*PROVIDED TEXT*:
........
The Israeli invasion of Lebanon in 1982 was meant to annihilate the Palestinian resistance movement once and for all. Led by Ariel Sharon as the minister of defense, Israel pounded Lebanon by land, sea and air murdering 40,000 people, the vast majority civilians, in a matter of few months. Like the previous Israeli massacres of Palestinians and Lebanese, the invasion was meant to psychologically defeat the will of a population to resist.
After the Palestine Liberation Organization agreed to a ceasefire and withdrawal of all armed fighters from Beirut, Israeli forces laid siege to Shatilla camp and the adjacent Sabra neighbourhood of Beirut and took over neighboring tall buildings as watchtowers, establishing checkpoints at all entrances and exits. On the morning of September 15th, 1982, a strict curfew was imposed and Israeli forces opened fire on all those who attempted to leave the camp. After coordination between military commanders and political leaders such as Sharon, Eitan, Habiqa, Dawri, Gemayel and Afram, Israeli forces shelled Shatila camp before their Lebanese proxies stormed the camps on the eve of September 16th, 1982 – as Israeli forces lit the sky with flares in order to aid their vision – and commenced brutal killing, rape and torture that lasted for 36 hours.
Men were lined up in front of walls and executed, then partially buried by bulldozers in an attempt to cover up the aftermath. Women shielding their children from the rain of bullets were found curled around the corpses of their offspring, sometimes with limbs protruding from the rubble.
........
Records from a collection
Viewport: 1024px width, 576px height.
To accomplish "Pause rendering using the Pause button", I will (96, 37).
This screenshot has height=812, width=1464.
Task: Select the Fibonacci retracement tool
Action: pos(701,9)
........
*SHORT TASK 1*: Translate the sentence "The Israeli invasion of Lebanon in 1982 was meant to annihilate the Palestinian resistance movement once and for all." from the passage on the 1982 invasion of Lebanon into Spanish.
*SHORT TASK 2*: Reproduce word for word everything in the passage on the 1982 invasion of Lebanon from "The Israeli invasion" down to "population to resist.".

*WRITTEN ANSWER 1*: La invasión israelí del Líbano en 1982 tenía como objetivo aniquilar de una vez por todas el movimiento de resistencia palestino.

*WRITTEN ANSWER 2*:
The Israeli invasion of Lebanon in 1982 was meant to annihilate the Palestinian resistance movement once and for all. Led by Ariel Sharon as the minister of defense, Israel pounded Lebanon by land, sea and air murdering 40,000 people, the vast majority civilians, in a matter of few months. Like the previous Israeli massacres of Palestinians and Lebanese, the invasion was meant to psychologically defeat the will of a population to resist.